### Materials provided
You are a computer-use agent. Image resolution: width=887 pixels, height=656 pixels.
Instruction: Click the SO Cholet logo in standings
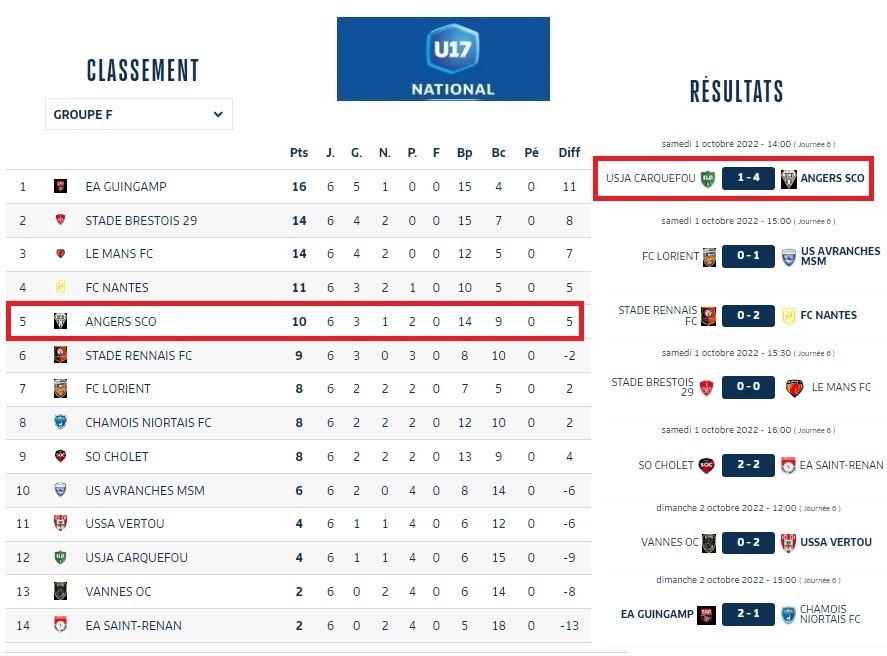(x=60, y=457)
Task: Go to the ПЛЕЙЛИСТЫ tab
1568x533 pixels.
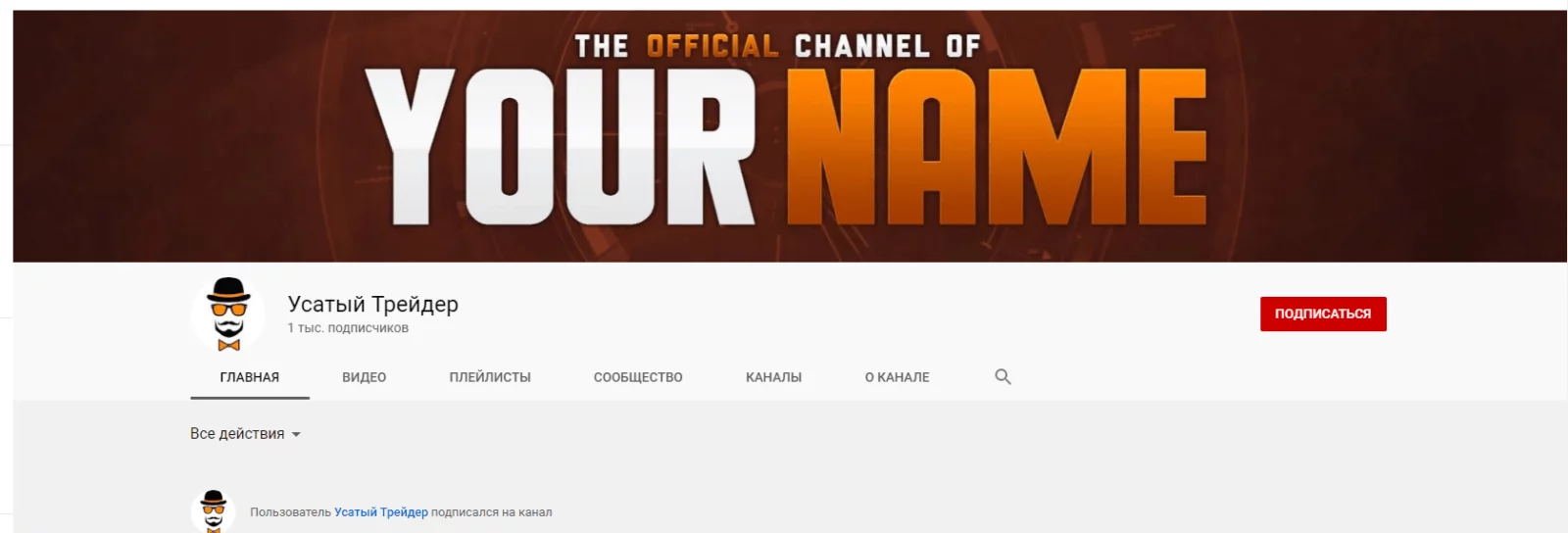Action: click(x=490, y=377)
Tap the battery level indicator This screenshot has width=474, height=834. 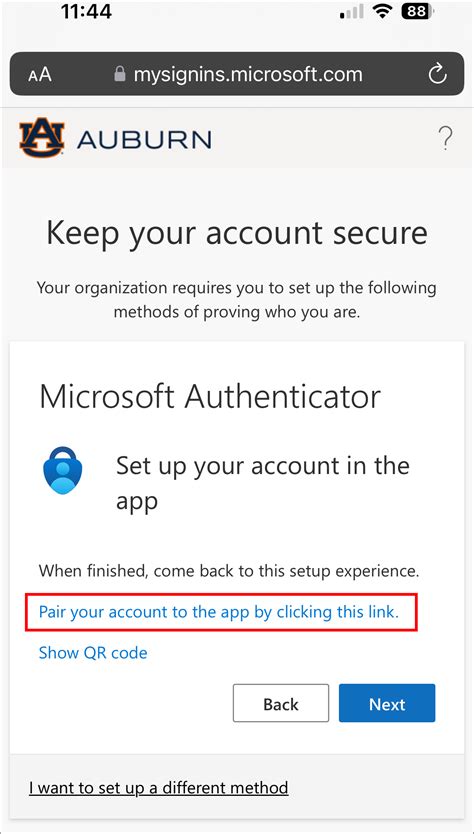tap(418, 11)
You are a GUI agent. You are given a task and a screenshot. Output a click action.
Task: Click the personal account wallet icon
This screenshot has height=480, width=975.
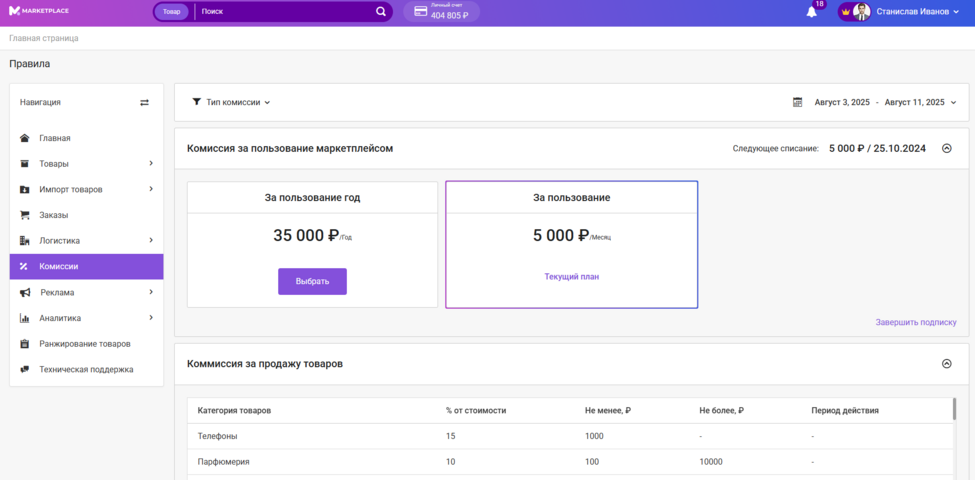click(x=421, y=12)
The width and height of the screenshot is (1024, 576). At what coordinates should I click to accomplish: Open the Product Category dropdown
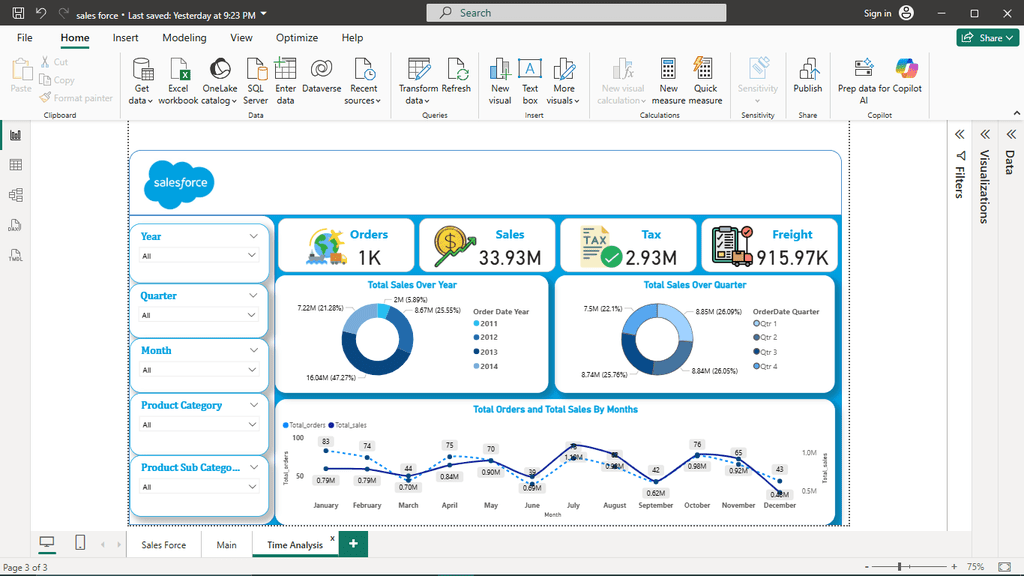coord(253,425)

### Task requirements
Pictures are to be left out; the answer must otherwise be exactly the lines from the one with "The width and" through the final line of the entries above, both included.

### Task answer
The width and height of the screenshot is (1024, 576). At what coordinates should I click to accomplish: Open the Product Category dropdown
coord(253,425)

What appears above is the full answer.